Gioiello verde della città

2 Marzo 2017

Il progetto di riqualificazione prevede l’area pedonale e la Fontana Luminosa senza auto

L’AQUILA. Il parco del Castello (o Forte Spagnolo) diventerà un gioiello verde della città. C’è un progetto di riqualificazione per nuovi vialetti, piste ciclabili, percorsi natura e benessere, area giochi per bimbi e adulti (bocce, scacchi), nuovi arredi,con recinzione stile inglese (Hyde Park) e telecamere di sorveglianza. Costo: circa 2 milioni.

Idea del sindaco Massimo Cialente, progetto dell’architetto Giovanna Liberali, soldi di Marco Fanfani, presidente Fondazione Carispaq, e supervisione di Maria Alessandra Vittorini, soprintendente ai Beni culturali.

Il progetto di riqualificazione è stato presentato ieri mattina a Palazzo Fibbioni. C’è un primo impegno finanziario della Fondazione Carispaq di 1 milione di euro, per un costo complessivo del progetto (per ora sono esclusi la recinzione, il sistema di sicurezza di videsorveglianza e la pavimentazione di piazzale Medaglie d’Oro, l’ingresso lato Fontana Luminosa) che sfiora i 2 milioni di euro. «Ma la Fondazione è intenzionata a intervenire anche sulla seconda parte del progetto», ha sottolineato Marco Fanfani.

PEDONALIZZAZIONE. Il sindaco Cialente ha parlato di «pedonalizzazione» dell’intera area del Castello – quella esterna al parco, dove circolano le auto – e della Fontana Luminosa, «in modo da restituire, com’era storicamente, un ruolo centrale a quell’area, arricchita dall’Auditorium progettato da Renzo Piano. Il progetto prevede la pedonalizzazione della Fontana Luminosa, in modo da fare tutto un parco. Così la città sarà un’unica area, dalla Porta voluta da Adelchi Serena alla Fontana Luminosa».
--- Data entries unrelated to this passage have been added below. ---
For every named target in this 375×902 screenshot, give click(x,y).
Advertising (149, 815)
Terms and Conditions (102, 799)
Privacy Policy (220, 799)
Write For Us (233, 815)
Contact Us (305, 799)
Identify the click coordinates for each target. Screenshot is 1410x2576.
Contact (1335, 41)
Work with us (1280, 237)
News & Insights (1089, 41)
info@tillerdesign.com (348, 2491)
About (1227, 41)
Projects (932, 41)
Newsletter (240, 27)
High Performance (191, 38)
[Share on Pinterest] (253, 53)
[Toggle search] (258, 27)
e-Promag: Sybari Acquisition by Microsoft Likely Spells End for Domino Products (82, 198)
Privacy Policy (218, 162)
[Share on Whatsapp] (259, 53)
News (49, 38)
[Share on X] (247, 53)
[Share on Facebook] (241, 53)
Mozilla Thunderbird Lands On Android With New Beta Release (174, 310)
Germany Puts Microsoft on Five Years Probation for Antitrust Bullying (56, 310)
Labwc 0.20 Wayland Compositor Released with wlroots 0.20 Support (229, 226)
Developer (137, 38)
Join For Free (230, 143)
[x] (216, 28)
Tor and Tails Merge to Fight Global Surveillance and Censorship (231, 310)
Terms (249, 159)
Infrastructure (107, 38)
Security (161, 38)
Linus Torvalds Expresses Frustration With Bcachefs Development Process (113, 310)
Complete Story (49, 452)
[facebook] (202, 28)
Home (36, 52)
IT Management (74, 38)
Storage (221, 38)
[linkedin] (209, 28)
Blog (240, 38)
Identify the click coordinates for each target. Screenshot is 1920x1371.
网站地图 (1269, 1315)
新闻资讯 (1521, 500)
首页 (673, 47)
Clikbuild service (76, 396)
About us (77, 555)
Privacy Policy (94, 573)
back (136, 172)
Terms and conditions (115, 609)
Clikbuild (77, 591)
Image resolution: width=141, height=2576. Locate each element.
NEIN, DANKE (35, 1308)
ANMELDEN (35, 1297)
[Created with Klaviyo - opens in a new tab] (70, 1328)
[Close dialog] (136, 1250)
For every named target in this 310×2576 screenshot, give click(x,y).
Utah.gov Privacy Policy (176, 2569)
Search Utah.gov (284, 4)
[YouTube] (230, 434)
L’assessore comunale all’Ambiente, Maurizio Capri, ha sottolineato come una volta che verrà restituito alla città anche il Parco del Sole, ci saranno aree molto grandi di verde, fruibili per tutte le età».

FILO ROTTO NEL 2009. «È come un filo spezzato nel 2009 e ora riannodato», ha sottolineato la soprintendente ai Beni culturali, Maria Alessandra Vittorini, «perché c’era già un progetto di riqualificazione dell’area parco del Forte Spagnolo».

UN PO’ DI STORIA. A ripercorrere la storia e le tappe del Castello e del suo parco, l’architetto Antonio Di Stefano, funzionario della Soprintendenza, che con delle slide ha illustrato le prime piante topografiche della città, con il Castello, ma solo rappresentate graficamente, mentre la prima vera pianta reale, risale al 1753. Per poi parlare della «pineta del Littorio, come veniva chiamata la pineta all’epoca fascista». E come l’intera area parco era «un foro boario, la sede del mercato cittadino e poi spazio per il baraccamento in seguito al terremoto della Marsica nel 1915».

IL FINANZIATORE. Il progetto è una co-produzione di idee del Comune e della Soprintendenza, i due enti co-proprietari dell’area, anche se interamente sotto il vincolo dei Beni culturali. Ma non si sarebbe fatto nulla se non ci fosse stato il sostegno finanziario della Fondazione Carispaq. «Siamo orgogliosi di poter partecipare a un simile progetto. Dopo il sisma», ha detto Fanfani, «il Castello è diventato il principale luogo di aggregazione sociale in prossimità del centro storico. Il progetto è stato sostenuto perché ispirato ai principi della eco-sostenibilità ambientale e della piena accessibilità di tutte le fasce della popolazione. Questo piano, concordato con Comune e Soprintendenza, si inserisce nella più ampia strategia di rivitalizzazione dell’intero centro storico. L’impegno della Fondazione, per ora, è di un milione di euro e i tempi di realizzazione sono stimati in un anno circa».

LA BUROCRAZIA. In tutto questo però, si inserisce la burocrazia: il progetto c’è, i soldi pure e anche il benestare della Soprintendenza. Mancano gli step del Comune. Nessuna assicurazione che il via libera ci sia prima delle elezioni.